START Source data

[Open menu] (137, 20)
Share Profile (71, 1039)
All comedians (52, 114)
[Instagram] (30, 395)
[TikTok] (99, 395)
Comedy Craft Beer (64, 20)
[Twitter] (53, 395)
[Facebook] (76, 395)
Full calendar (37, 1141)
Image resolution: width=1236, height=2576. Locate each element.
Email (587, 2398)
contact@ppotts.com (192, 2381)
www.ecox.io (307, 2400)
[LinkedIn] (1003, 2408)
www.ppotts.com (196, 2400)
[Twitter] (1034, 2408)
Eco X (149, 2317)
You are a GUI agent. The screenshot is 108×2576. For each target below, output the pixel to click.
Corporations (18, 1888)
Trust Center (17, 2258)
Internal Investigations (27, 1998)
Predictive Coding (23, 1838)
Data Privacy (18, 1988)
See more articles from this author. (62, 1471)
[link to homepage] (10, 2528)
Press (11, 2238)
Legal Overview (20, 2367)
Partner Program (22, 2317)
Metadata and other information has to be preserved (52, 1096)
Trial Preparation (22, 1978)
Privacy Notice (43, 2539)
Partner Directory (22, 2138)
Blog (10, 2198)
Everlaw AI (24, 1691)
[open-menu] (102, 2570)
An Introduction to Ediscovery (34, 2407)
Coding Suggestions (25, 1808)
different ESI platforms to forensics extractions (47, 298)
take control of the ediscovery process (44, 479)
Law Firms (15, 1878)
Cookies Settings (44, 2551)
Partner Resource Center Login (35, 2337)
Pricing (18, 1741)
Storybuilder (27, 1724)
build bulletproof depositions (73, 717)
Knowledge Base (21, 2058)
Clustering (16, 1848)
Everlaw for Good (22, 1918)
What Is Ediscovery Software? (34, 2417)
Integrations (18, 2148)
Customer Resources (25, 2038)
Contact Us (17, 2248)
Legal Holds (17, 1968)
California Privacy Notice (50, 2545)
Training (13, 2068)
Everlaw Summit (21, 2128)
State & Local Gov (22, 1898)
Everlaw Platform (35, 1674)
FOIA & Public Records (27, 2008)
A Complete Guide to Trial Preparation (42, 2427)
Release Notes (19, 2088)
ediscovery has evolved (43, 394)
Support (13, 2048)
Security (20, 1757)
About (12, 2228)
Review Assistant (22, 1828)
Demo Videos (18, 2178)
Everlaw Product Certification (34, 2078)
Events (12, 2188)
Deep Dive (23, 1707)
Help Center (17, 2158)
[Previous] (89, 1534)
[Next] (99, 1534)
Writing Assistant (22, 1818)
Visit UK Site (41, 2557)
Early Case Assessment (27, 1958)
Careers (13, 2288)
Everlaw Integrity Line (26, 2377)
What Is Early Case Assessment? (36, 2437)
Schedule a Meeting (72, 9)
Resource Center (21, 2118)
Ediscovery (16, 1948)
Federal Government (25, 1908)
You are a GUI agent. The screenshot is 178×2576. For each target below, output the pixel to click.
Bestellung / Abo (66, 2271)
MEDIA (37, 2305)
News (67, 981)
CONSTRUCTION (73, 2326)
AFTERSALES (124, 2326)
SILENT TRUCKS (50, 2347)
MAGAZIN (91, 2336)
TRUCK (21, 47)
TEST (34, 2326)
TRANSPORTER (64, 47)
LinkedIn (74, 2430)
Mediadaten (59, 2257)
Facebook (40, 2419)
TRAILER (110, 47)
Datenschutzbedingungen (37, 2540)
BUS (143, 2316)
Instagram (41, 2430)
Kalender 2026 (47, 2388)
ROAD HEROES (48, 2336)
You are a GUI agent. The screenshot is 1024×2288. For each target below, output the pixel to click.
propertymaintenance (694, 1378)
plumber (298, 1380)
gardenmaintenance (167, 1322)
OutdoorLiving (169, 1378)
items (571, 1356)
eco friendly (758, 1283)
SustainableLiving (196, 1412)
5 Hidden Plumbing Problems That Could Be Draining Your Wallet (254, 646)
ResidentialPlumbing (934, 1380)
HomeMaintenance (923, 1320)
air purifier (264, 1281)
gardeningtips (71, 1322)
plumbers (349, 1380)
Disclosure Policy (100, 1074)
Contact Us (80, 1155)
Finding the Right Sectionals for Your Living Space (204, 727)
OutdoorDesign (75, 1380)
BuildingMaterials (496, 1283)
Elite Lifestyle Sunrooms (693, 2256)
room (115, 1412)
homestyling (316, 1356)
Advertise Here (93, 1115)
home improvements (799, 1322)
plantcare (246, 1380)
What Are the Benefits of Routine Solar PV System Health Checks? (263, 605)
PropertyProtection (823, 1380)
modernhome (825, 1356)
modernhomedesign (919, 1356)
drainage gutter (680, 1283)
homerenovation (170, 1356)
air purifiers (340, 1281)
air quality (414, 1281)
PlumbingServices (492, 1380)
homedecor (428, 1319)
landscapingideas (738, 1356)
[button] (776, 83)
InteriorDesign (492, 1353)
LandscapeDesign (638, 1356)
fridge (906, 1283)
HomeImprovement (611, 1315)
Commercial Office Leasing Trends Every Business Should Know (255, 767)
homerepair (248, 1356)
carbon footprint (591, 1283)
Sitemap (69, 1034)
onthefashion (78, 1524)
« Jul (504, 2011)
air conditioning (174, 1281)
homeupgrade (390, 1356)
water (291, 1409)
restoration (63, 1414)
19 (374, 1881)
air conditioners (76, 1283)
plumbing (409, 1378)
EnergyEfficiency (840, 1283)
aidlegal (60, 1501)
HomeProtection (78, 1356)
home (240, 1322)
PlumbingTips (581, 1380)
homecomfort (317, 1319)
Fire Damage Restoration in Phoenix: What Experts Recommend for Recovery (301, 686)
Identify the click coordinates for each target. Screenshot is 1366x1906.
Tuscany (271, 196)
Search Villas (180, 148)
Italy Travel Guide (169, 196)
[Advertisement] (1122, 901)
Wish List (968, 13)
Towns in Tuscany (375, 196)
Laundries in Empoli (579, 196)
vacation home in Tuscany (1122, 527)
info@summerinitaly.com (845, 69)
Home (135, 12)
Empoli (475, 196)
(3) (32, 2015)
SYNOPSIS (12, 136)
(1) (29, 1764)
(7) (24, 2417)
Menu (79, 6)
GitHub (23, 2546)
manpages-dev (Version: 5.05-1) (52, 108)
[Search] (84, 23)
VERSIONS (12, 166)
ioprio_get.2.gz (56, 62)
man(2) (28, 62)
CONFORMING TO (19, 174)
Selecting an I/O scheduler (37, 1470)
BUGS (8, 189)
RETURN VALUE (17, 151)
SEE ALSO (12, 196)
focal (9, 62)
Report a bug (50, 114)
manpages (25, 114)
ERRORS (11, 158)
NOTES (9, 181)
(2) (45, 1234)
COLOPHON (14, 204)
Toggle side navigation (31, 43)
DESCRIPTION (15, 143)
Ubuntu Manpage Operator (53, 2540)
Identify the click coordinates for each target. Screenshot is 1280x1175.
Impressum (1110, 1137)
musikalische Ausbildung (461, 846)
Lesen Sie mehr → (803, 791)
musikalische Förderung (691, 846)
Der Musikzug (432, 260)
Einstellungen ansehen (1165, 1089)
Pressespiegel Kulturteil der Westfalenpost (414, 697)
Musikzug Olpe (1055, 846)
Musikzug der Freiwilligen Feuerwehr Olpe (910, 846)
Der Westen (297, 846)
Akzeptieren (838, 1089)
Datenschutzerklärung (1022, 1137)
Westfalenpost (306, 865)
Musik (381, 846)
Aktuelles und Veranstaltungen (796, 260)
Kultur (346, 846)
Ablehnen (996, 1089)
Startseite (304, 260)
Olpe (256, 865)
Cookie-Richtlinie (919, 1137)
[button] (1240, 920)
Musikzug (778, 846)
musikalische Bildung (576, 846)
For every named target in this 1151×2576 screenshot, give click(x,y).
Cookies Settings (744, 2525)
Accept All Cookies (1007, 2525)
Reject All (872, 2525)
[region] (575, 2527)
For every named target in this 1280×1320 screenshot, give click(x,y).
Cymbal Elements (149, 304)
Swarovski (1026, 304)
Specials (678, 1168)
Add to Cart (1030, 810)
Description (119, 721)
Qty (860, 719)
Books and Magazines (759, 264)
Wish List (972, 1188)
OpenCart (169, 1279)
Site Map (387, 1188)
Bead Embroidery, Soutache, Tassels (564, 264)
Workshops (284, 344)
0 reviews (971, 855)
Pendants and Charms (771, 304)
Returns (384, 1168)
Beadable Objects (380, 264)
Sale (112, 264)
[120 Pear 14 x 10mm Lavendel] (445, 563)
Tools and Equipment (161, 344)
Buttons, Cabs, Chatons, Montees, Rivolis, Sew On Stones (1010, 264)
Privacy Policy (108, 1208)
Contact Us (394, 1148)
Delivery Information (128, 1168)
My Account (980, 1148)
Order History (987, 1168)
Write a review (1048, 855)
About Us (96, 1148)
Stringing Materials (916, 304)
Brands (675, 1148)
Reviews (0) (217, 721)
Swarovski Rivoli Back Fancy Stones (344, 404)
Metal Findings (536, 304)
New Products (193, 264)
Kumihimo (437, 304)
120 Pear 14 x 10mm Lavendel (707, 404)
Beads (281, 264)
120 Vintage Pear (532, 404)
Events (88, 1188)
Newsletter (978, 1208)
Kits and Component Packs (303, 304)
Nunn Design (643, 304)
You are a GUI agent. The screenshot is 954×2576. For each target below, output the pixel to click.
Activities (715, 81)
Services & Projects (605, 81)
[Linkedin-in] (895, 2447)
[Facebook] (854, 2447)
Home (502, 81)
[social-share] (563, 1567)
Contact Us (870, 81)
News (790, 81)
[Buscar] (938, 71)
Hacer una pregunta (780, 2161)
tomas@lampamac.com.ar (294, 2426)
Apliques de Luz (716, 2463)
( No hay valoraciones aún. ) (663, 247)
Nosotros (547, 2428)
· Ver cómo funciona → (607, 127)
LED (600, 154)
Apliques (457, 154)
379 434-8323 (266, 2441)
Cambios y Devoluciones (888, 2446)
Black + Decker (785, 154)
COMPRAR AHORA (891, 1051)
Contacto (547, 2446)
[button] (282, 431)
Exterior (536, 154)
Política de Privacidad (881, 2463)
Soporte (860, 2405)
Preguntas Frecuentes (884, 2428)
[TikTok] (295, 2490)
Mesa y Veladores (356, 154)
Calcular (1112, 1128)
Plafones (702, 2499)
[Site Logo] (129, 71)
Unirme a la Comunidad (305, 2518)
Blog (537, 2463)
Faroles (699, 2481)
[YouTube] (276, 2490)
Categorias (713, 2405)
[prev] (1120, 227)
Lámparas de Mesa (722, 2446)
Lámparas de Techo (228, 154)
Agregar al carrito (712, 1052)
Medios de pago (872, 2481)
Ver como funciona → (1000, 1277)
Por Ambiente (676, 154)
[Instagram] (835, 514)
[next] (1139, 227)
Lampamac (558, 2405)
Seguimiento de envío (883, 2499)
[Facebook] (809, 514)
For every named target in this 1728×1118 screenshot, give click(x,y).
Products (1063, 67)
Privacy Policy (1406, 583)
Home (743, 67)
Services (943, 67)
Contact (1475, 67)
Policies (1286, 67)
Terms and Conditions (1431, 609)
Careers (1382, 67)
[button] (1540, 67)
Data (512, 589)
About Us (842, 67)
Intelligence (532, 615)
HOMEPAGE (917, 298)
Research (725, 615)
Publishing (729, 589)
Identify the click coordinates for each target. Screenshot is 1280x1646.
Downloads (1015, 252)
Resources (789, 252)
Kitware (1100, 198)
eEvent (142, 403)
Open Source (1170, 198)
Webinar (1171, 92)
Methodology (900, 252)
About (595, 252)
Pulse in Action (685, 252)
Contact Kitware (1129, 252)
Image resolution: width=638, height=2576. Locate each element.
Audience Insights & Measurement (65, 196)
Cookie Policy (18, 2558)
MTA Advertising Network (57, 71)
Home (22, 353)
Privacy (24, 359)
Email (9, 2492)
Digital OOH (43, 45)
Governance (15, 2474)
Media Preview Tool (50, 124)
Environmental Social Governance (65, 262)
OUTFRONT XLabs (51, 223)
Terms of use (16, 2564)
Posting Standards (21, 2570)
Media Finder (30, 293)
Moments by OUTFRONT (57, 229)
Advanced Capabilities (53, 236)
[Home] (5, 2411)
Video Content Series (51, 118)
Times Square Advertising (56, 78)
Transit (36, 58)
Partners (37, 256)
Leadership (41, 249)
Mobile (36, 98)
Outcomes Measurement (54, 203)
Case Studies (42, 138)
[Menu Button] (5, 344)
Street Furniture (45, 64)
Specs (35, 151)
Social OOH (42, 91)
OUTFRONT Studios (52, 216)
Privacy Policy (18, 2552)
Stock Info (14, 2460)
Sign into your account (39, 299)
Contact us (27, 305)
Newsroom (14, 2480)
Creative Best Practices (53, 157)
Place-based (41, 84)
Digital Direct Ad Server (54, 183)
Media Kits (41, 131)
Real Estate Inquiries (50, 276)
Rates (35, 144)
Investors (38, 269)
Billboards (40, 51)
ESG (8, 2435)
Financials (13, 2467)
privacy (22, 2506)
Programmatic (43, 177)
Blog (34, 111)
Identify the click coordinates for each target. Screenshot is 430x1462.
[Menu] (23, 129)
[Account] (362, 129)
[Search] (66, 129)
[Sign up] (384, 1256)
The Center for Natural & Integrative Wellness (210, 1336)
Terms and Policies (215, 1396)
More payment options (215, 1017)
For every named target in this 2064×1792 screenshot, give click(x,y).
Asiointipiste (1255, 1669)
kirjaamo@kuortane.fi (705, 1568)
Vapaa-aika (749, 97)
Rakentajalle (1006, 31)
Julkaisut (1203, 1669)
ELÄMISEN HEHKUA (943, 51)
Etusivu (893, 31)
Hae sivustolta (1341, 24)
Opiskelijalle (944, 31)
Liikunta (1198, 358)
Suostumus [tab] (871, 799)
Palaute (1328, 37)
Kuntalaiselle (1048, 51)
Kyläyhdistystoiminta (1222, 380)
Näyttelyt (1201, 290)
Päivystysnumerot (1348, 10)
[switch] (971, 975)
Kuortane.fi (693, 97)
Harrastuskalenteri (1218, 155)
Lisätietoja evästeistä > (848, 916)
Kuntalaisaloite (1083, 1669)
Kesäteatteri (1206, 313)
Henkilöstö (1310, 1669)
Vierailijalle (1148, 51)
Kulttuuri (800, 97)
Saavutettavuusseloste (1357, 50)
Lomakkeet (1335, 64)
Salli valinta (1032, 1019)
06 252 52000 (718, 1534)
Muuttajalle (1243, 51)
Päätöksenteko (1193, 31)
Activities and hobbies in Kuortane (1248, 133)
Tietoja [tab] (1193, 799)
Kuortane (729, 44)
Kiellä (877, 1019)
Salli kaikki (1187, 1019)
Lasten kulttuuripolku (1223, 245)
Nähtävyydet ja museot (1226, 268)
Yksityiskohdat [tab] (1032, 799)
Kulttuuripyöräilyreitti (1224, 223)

END Source data

**Task goal:**
Restate word for word the entries above from the line with "info@summerinitaly.com (845, 69)" through the line with "Impressum (1110, 1137)", inclusive, leaving out everything else.

**Solution to this problem:**
info@summerinitaly.com (845, 69)
Home (135, 12)
Empoli (475, 196)
(3) (32, 2015)
SYNOPSIS (12, 136)
(1) (29, 1764)
(7) (24, 2417)
Menu (79, 6)
GitHub (23, 2546)
manpages-dev (Version: 5.05-1) (52, 108)
[Search] (84, 23)
VERSIONS (12, 166)
ioprio_get.2.gz (56, 62)
man(2) (28, 62)
CONFORMING TO (19, 174)
Selecting an I/O scheduler (37, 1470)
BUGS (8, 189)
RETURN VALUE (17, 151)
SEE ALSO (12, 196)
focal (9, 62)
Report a bug (50, 114)
manpages (25, 114)
ERRORS (11, 158)
NOTES (9, 181)
(2) (45, 1234)
COLOPHON (14, 204)
Toggle side navigation (31, 43)
DESCRIPTION (15, 143)
Ubuntu Manpage Operator (53, 2540)
Identify the click coordinates for each target. Screenshot is 1280x1175.
Impressum (1110, 1137)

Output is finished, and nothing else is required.